## What is being asked
Rewrite every line of the items below as a numbered list, one line per entry. Skip blank lines and leave out the pictures.
+++ Stored rows +++
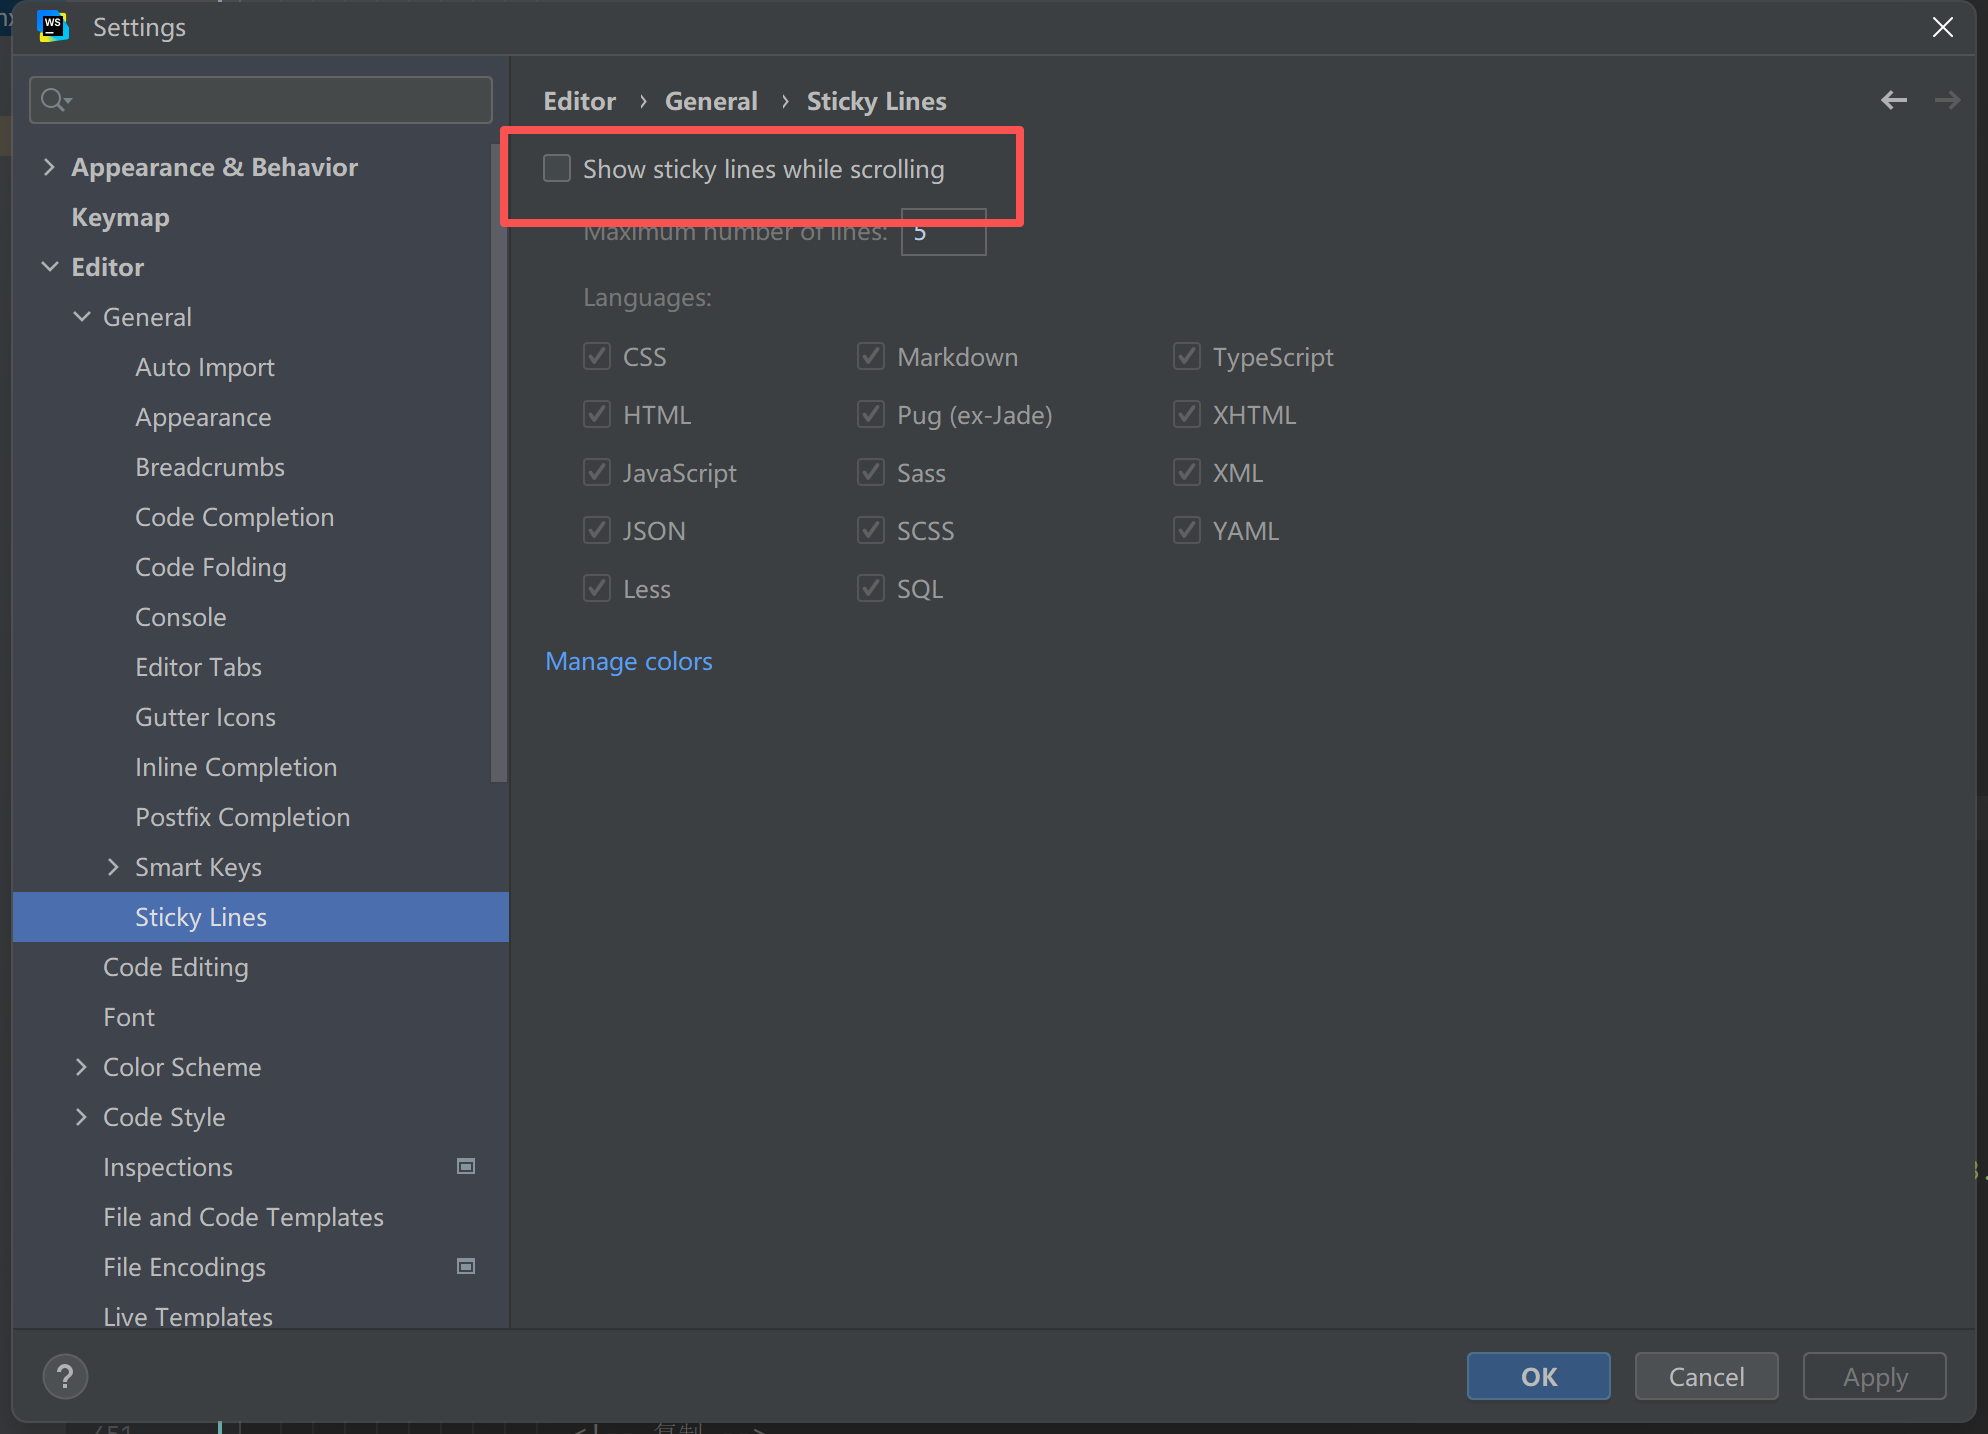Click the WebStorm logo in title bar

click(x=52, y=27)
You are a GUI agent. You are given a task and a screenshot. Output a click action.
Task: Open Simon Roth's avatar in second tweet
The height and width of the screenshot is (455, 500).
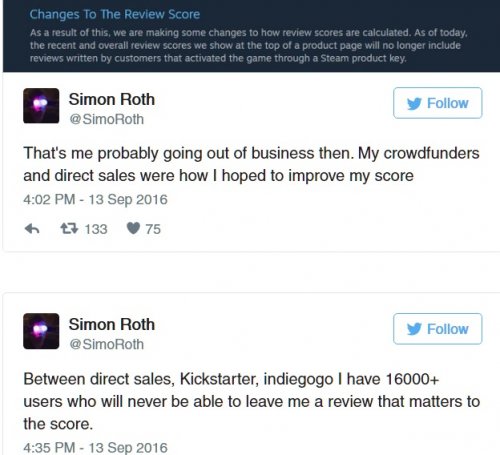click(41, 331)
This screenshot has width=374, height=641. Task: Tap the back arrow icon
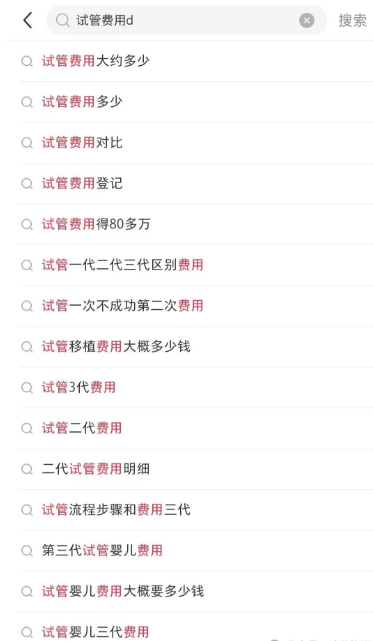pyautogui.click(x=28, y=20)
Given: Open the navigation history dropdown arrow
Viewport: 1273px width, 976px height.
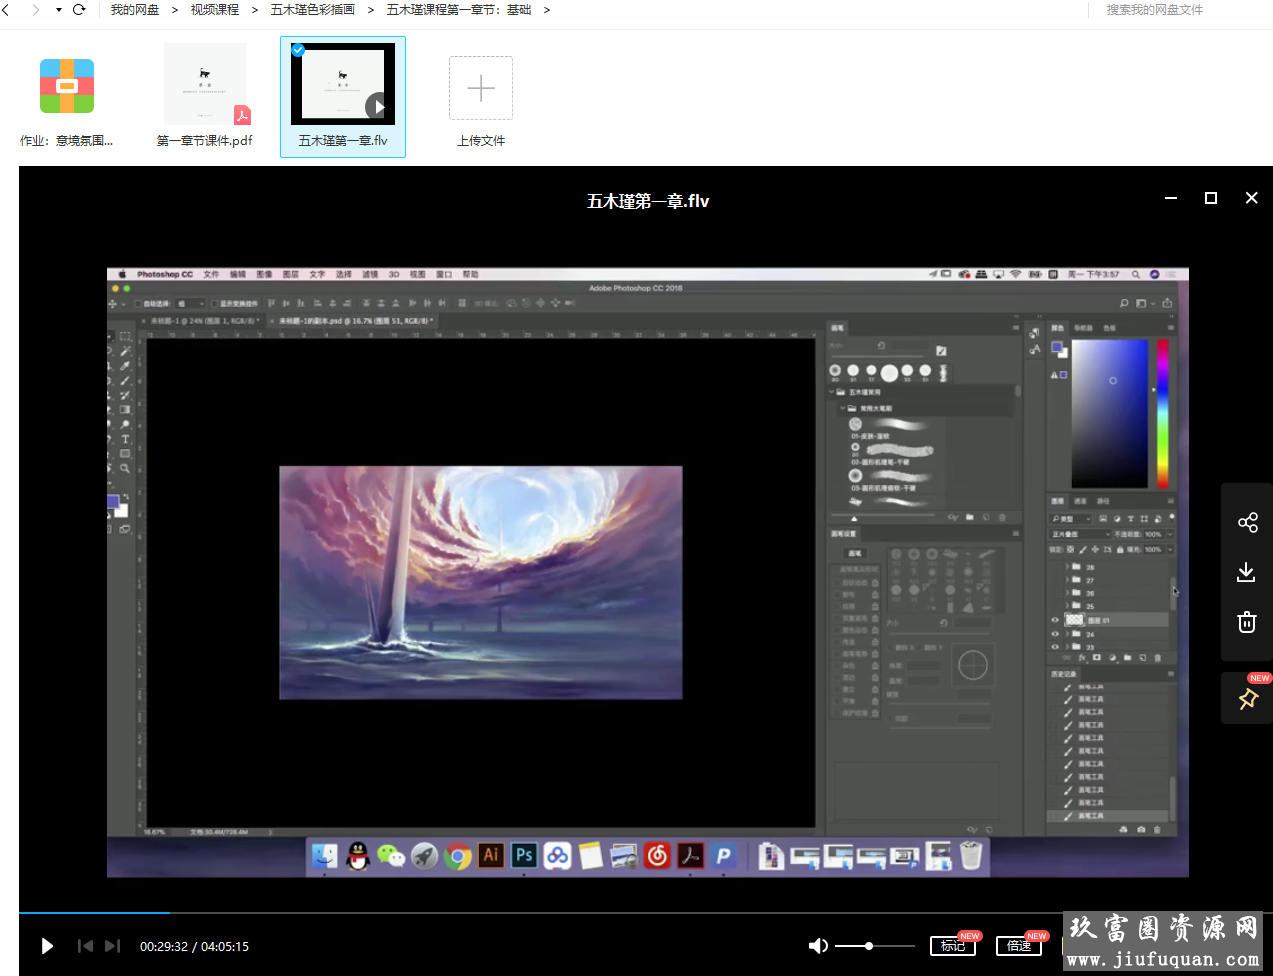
+++
## Output
1. Click the WebStorm logo in title bar
2. click(x=52, y=27)
3. You are a GUI agent. You are given a task and a screenshot. Output a click action.
4. Task: Open Simon Roth's avatar in second tweet
5. The height and width of the screenshot is (455, 500).
6. click(41, 331)
7. This screenshot has width=374, height=641. Task: Tap the back arrow icon
8. pyautogui.click(x=28, y=20)
9. Given: Open the navigation history dropdown arrow
10. Viewport: 1273px width, 976px height.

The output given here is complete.